Exercise brief:
Shift every coordinate in the answers by -25, and write out each line of the stretch from the start of the material through the line containing "coord(197,320)".

Recorded data:
* start *

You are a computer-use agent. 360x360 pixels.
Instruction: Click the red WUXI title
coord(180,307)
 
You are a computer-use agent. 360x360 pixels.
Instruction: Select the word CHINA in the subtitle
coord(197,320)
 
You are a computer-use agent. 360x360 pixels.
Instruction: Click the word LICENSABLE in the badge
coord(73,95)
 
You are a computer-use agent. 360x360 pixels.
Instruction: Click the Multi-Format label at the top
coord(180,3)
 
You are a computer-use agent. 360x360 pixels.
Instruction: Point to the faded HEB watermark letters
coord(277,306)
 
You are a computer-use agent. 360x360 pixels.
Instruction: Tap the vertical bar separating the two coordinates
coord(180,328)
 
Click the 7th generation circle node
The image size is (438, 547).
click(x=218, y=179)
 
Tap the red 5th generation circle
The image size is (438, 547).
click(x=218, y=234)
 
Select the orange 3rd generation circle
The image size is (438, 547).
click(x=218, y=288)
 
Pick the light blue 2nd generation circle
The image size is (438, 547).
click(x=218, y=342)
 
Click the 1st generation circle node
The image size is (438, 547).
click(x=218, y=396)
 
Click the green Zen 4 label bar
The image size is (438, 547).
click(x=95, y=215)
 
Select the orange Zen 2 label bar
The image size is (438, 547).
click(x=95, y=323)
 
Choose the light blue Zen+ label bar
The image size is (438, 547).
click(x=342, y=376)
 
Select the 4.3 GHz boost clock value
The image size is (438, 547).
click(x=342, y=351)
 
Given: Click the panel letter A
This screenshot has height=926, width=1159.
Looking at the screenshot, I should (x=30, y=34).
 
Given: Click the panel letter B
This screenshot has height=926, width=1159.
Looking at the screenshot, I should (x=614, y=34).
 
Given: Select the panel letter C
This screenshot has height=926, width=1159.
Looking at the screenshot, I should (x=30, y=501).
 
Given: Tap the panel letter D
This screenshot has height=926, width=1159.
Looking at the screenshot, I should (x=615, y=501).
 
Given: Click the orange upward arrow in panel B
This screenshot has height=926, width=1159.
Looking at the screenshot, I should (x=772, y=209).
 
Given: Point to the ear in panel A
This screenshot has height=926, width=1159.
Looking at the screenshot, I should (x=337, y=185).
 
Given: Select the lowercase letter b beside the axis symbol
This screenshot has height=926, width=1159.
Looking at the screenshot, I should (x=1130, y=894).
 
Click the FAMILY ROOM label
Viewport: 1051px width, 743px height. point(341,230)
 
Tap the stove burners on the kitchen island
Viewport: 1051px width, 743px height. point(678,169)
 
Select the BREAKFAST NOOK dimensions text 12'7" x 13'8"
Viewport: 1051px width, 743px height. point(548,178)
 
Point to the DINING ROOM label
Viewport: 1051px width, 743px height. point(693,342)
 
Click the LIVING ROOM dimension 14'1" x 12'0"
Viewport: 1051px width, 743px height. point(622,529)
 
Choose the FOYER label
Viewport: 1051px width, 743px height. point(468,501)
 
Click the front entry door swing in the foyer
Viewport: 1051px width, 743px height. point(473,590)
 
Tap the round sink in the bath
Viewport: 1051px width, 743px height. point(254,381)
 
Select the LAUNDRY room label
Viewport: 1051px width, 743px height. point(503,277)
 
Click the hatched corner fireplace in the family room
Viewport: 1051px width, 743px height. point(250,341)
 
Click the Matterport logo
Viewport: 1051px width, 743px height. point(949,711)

* end *

Answer to this problem:
You are a computer-use agent. 360x360 pixels.
Instruction: Click the red WUXI title
coord(155,282)
 
You are a computer-use agent. 360x360 pixels.
Instruction: Select the word CHINA in the subtitle
coord(172,295)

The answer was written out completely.